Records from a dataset
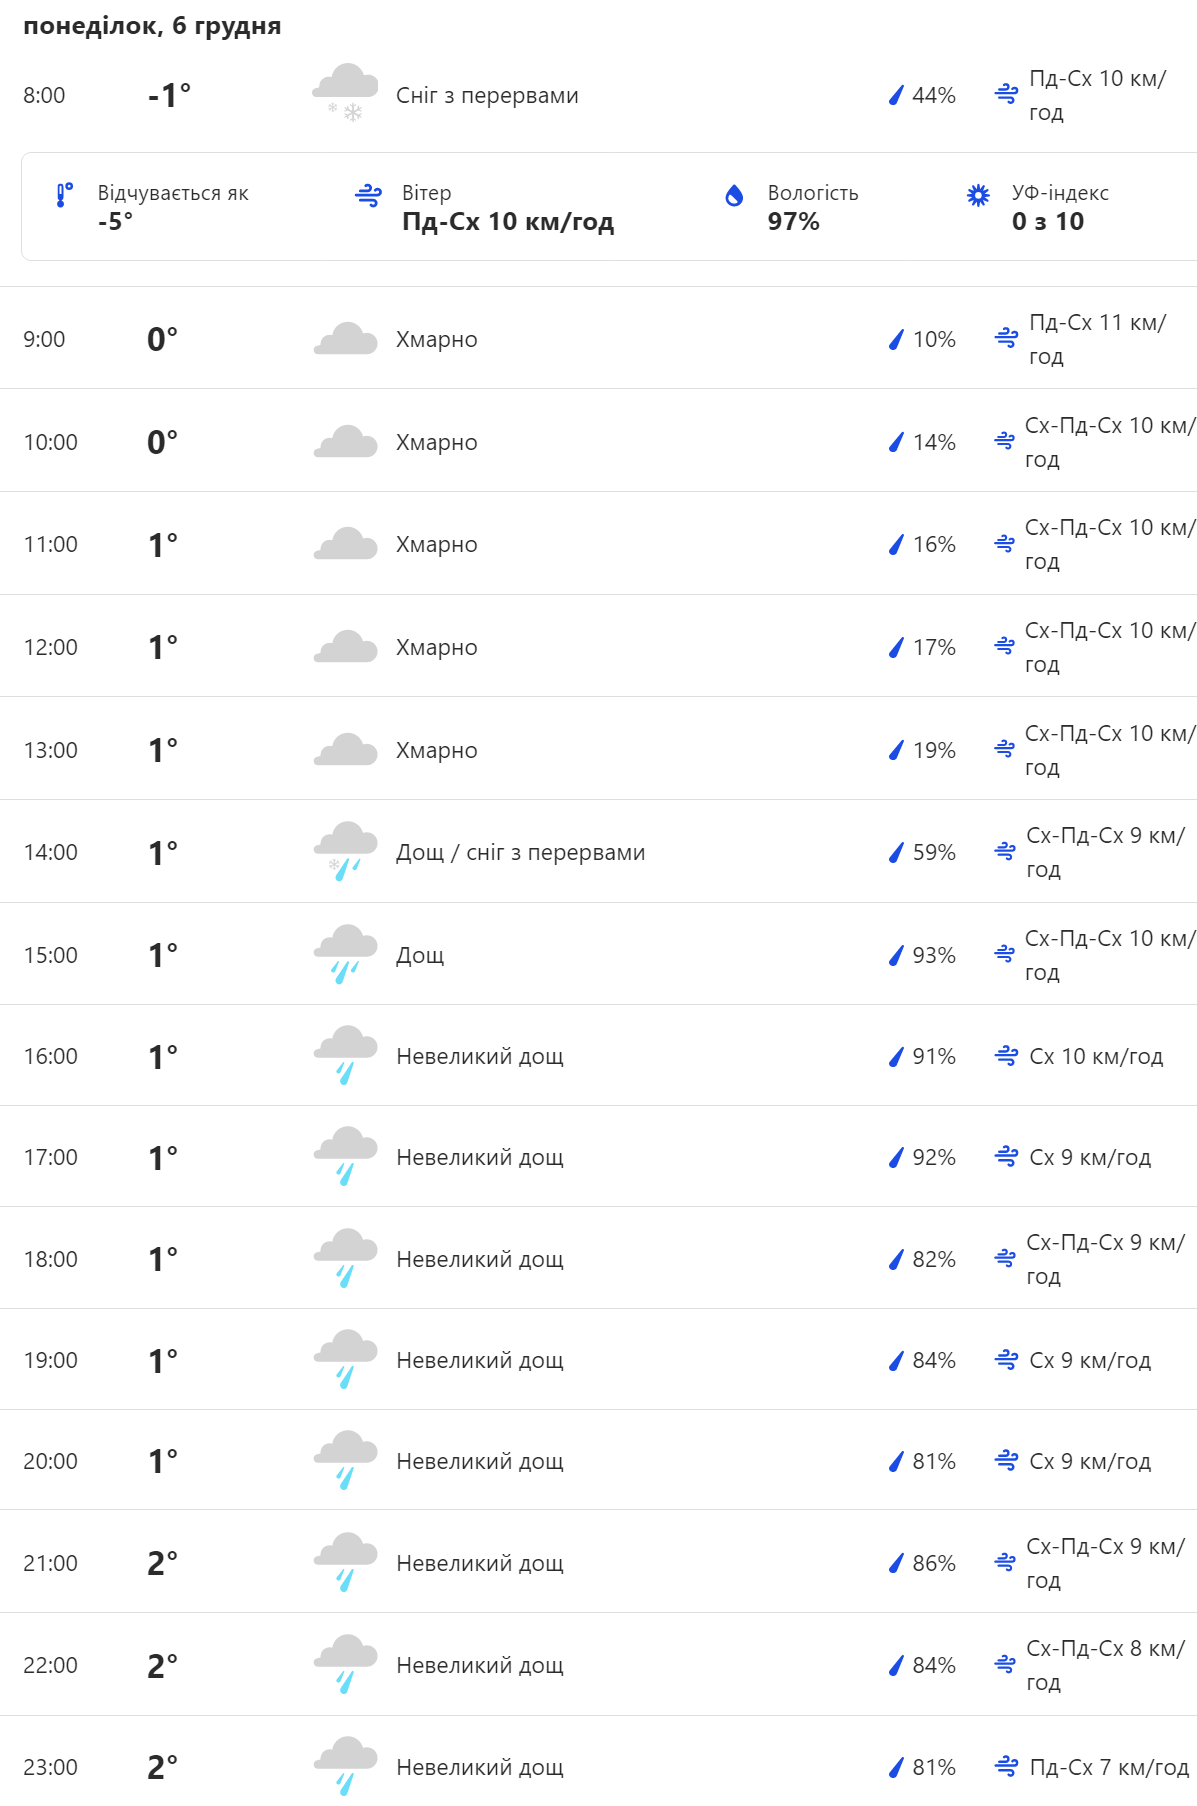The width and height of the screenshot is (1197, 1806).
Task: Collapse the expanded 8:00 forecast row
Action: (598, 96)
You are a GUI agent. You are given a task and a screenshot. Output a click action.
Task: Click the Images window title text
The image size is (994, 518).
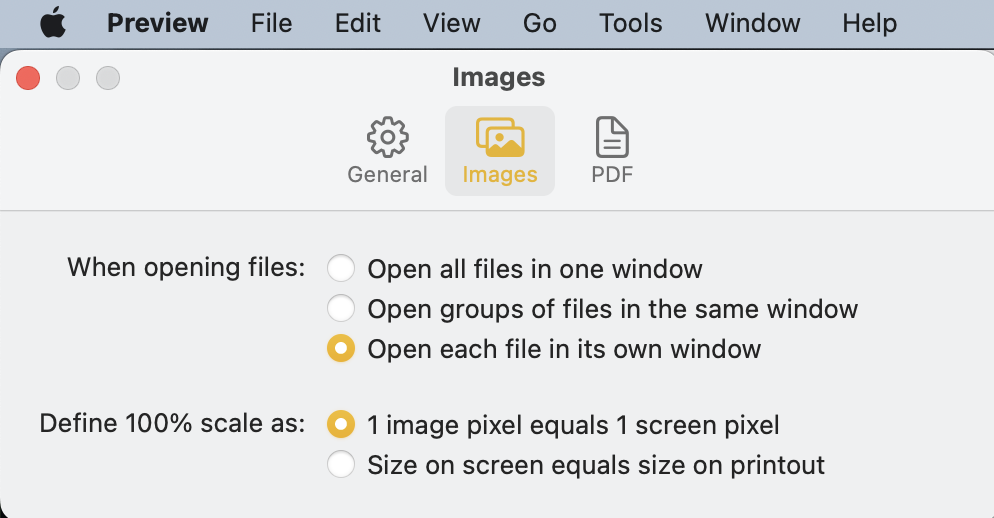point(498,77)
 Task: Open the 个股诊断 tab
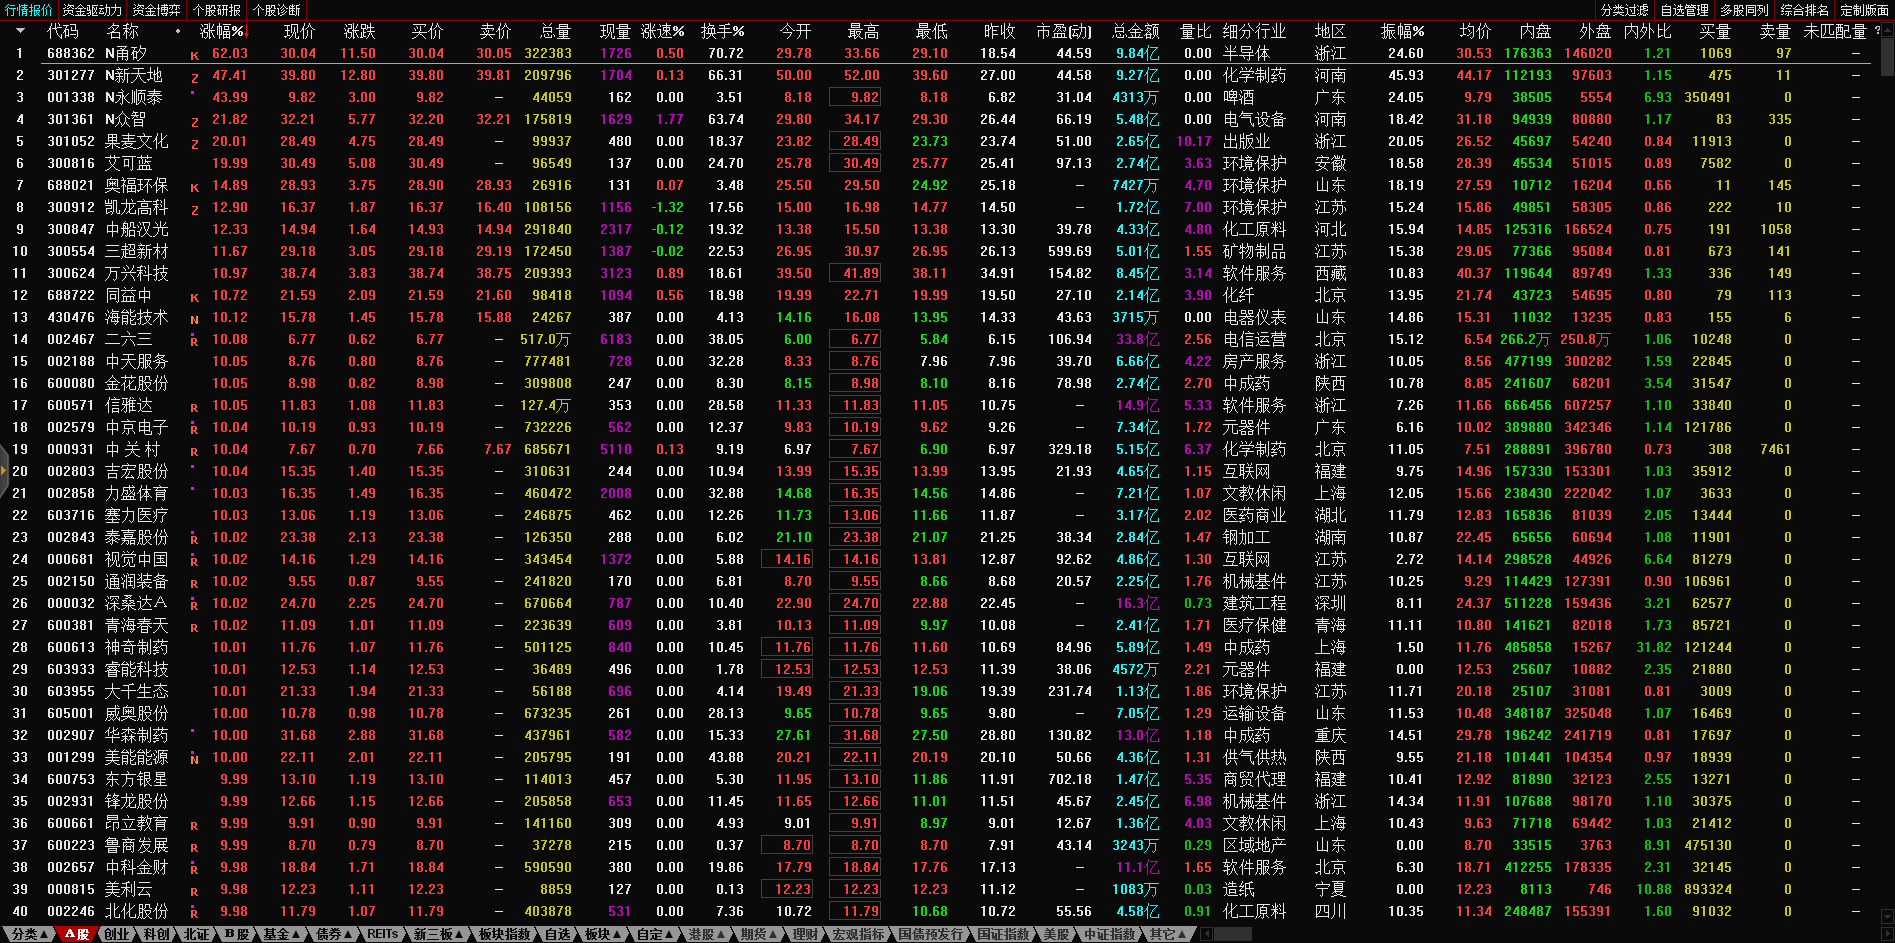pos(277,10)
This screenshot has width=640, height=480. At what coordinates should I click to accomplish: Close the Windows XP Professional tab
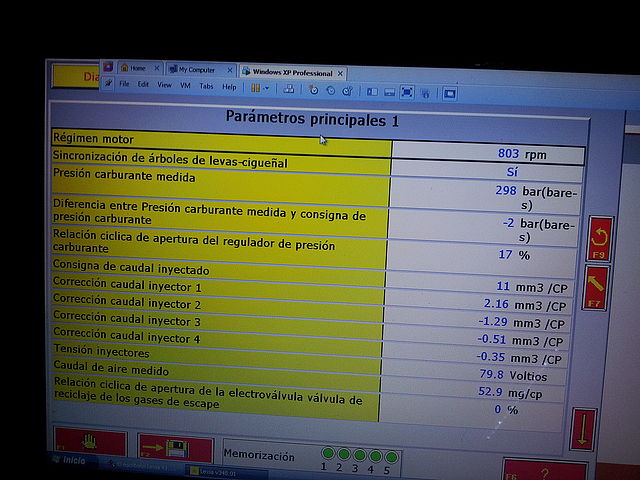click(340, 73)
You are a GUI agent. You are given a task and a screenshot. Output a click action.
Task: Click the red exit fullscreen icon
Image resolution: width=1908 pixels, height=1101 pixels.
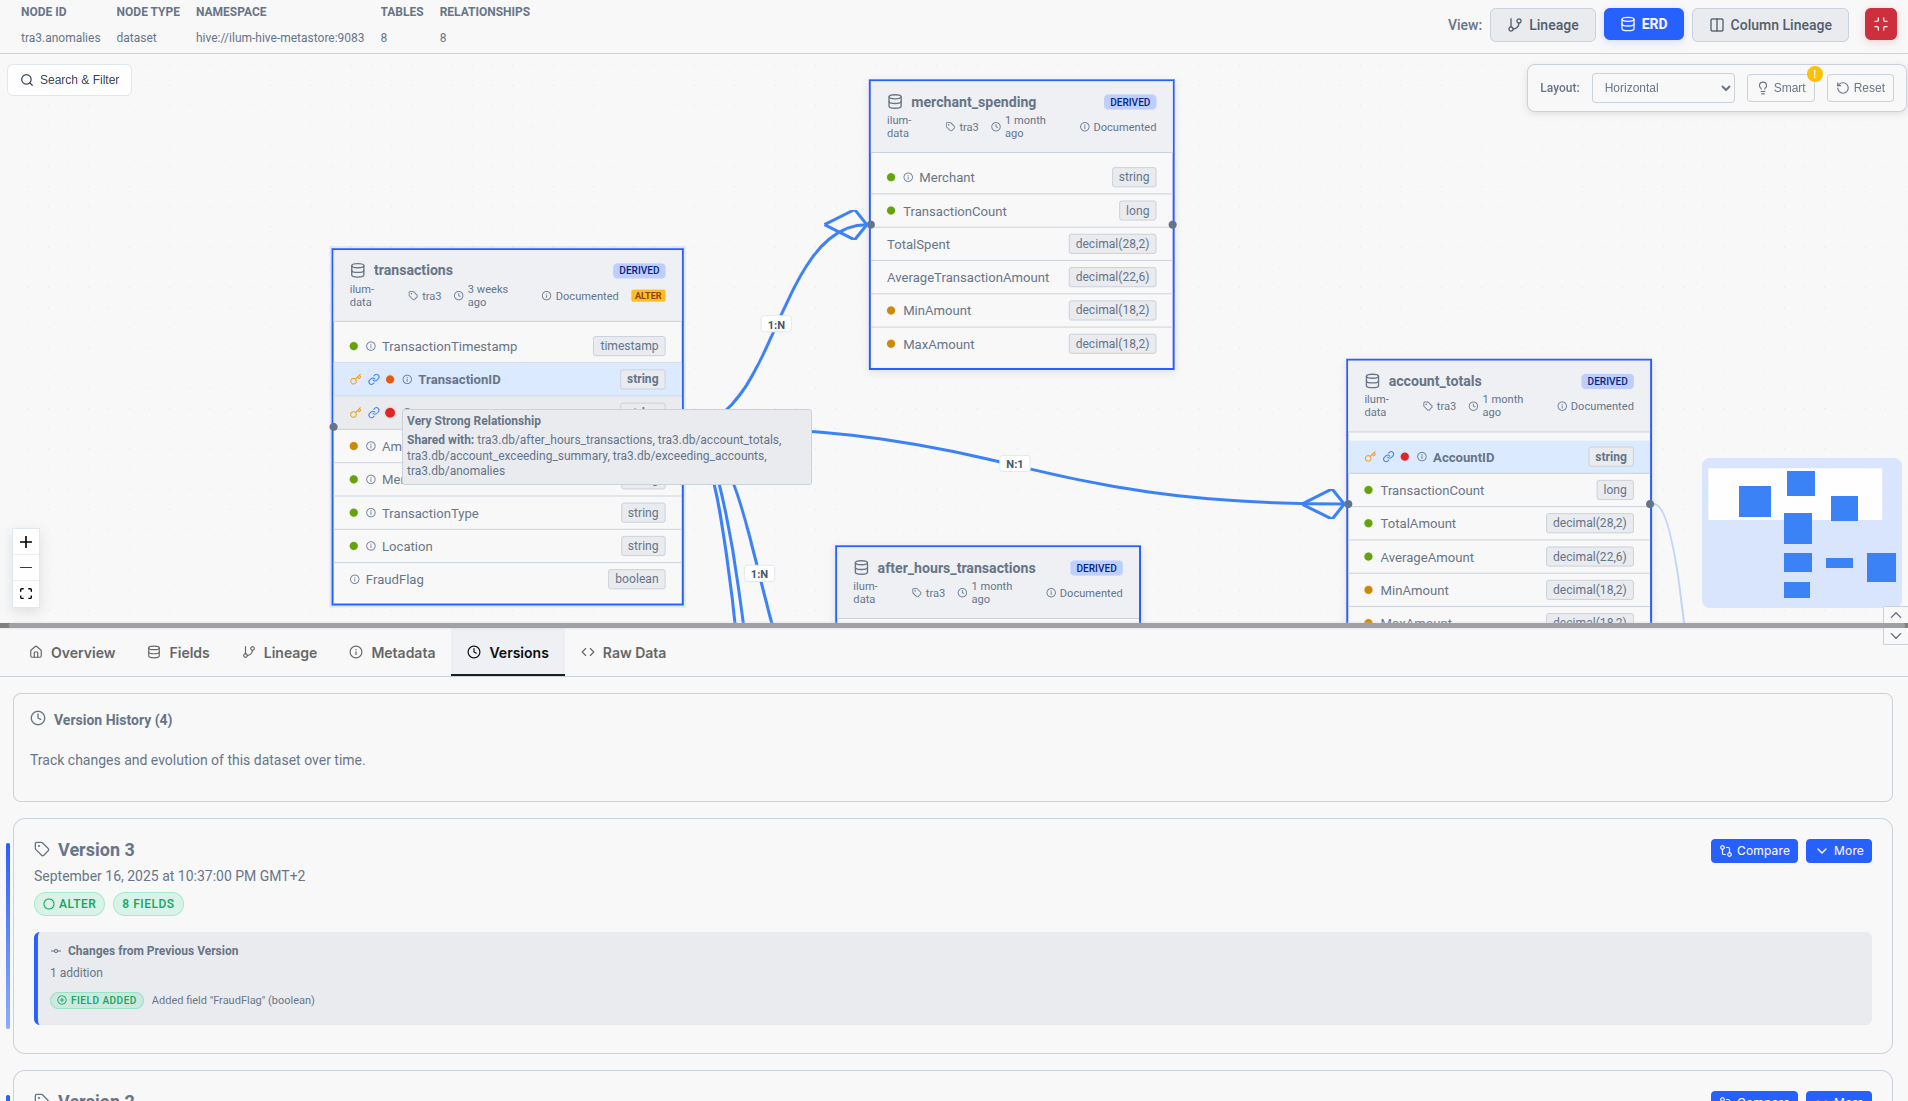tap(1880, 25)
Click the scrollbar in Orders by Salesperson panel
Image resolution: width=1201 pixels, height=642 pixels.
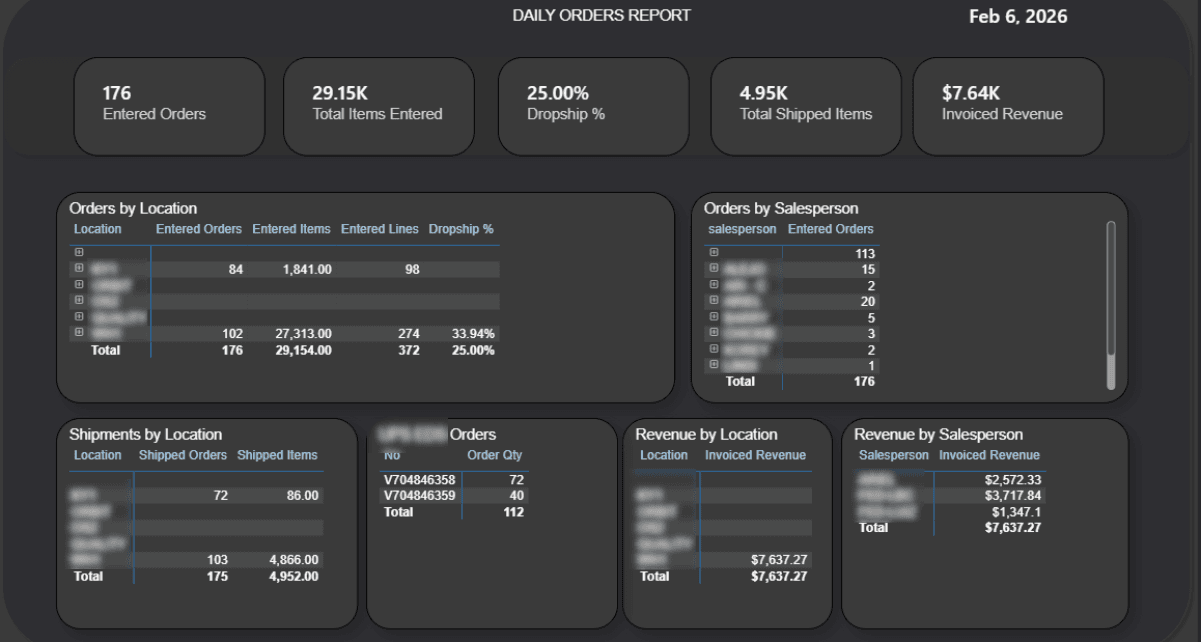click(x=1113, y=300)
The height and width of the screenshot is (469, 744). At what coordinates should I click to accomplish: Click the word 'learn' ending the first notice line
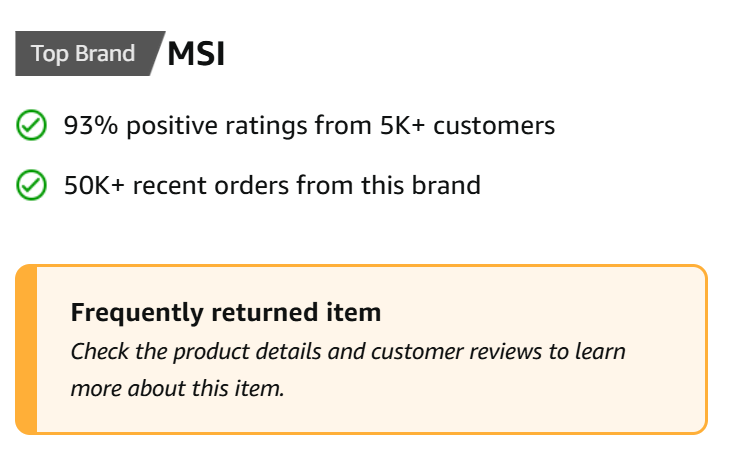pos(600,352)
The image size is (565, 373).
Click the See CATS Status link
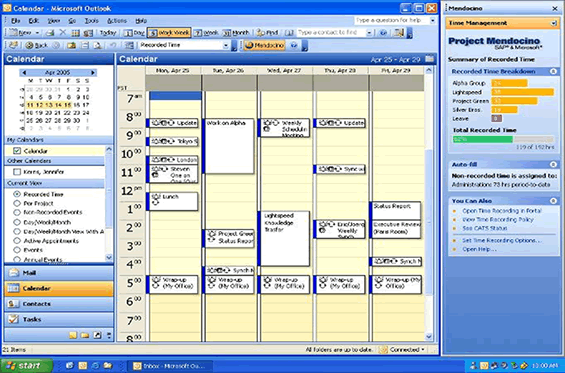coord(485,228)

Task details >>
Every line from the one containing "The height and" through the end of the records is to be returned exactly, and those lines alone; pictures are dropped.

Response below >>
The height and width of the screenshot is (469, 744). At what coordinates should I click to accomplish: Click the word 'learn' ending the first notice line
pos(600,352)
The image size is (565, 373).
Click the See CATS Status link
coord(485,228)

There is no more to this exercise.